5  Data collection and analysis

Data collection is at the core of the OpenRFSense project and, as such, requires some complex and specialized components. Overall, the data collection procedure can be better explained as an ordered pipeline, which starts from the remote node.

5.1 Data acquisition

The node software utilizes a set of low-level hardware APIs to interface with the SDR receiver(s) and collect the RF signals. The main data collection routine is handled by a customized version of a pre-existing Electrosense software, which interfaces with connected SDR devices and streams data towards an external destination.

The data is collected in one of two forms:

  • raw spectral density ordered by frequency
  • spectral density averaged over an arbitrary number of seconds using Fast Fourier Transform (FFT)

5.2 Signal processing

The signal processing component is responsible for cleaning up the collected RF signals and extracting the relevant features for analysis. The component utilizes a set of algorithms to filter out noise and interference from the collected signals. Once the signals are cleaned up, the component extracts relevant features such as the signal strength, modulation type, and frequency. At the time of writing, the following signal encodings can be preprocessed:

  • Aircraft Communications Addressing and Reporting System (ACARS)
  • LTE, both User Equipment-to-cell and cell-to-User Equipment
  • Mode S (Organization 2004) collision avoidance messages
  • Aeronautical Information Service (AIS) air traffic information
  • AM/FM radio

5.3 Data streaming

The processed data is serialized in a JSON-based binary format (Apache Avro (“Apache Avro Documentation,” n.d.)), together with extra metadata such as:

  • time of recording
  • node hardware identifier and campaign identifier code
  • sensor hardware configuration (center frequency, antenna gain, estimated noise floor, etc.)
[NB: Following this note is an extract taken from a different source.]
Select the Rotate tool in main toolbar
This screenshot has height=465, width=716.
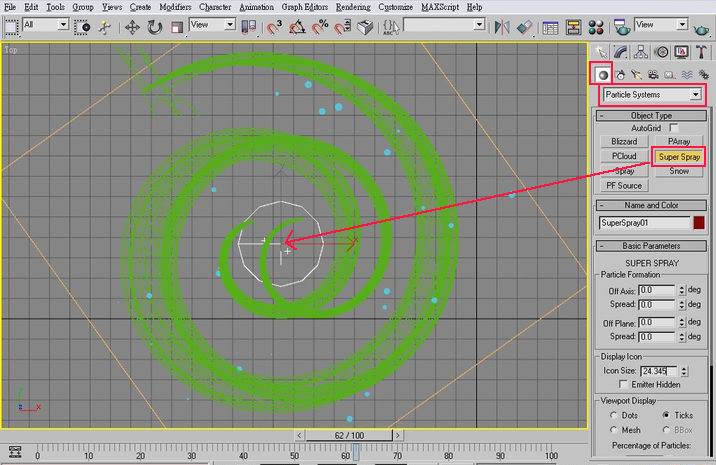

The encoded packets are then sent over the Internet to the backend service through several raw TCP connections per receiver to maximize flow. Surprisingly, even low-cost modern SDR receivers tend to output large quantities of data (usually in the order of several megabytes per second). This requires the usage of clever throughput maximization algorithms such as TCP Fast Open (Radhakrishnan et al. 2011) and SO_REUSEPORT.

5.4 Data storage

The cleaned up and feature-extracted data is received by the backend and partially deserialized to extract the node hardware identifier and campaign identifier code, which are used to derive a unique key for that packet to be used in storage. The binary-encoded data is then stored in a database embedded in the backend for later analysis. The data is written to disk in a structured format that allows for fast querying and analysis. The storage software component is explained in more detail in Section 2.2.2.
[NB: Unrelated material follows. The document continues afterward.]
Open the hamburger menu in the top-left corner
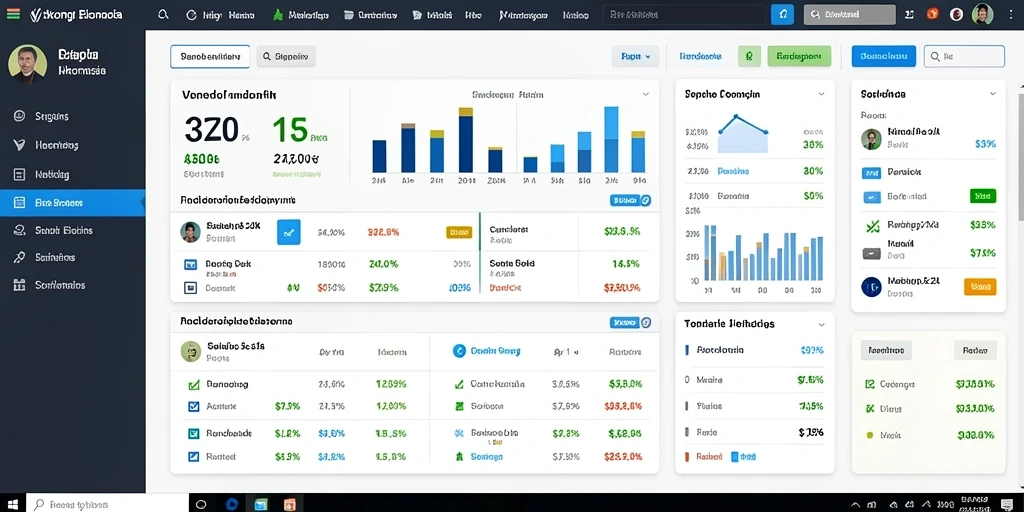This screenshot has width=1024, height=512. (12, 14)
5.5 Analysis of spectrum data

To analyze the collected spectrum data, several techniques can be employed. One approach is to use statistical methods to identify patterns or anomalies in the data. For example, signal strength and frequency distribution can be analyzed to detect unusual patterns, which may indicate the presence of interference sources. Another approach is to use machine learning algorithms to automatically classify different types of signals based on their frequency, bandwidth, and modulation. This can help to identify different types of signals, such as WiFi, Bluetooth, or cellular signals, and to detect any new or unknown signals.

Overall, the collected spectrum data is a valuable resource for a wide range of applications. The different techniques for analyzing the data can provide useful insights into the electromagnetic environment, giving users easy access to dense and reasonably accurate research samples.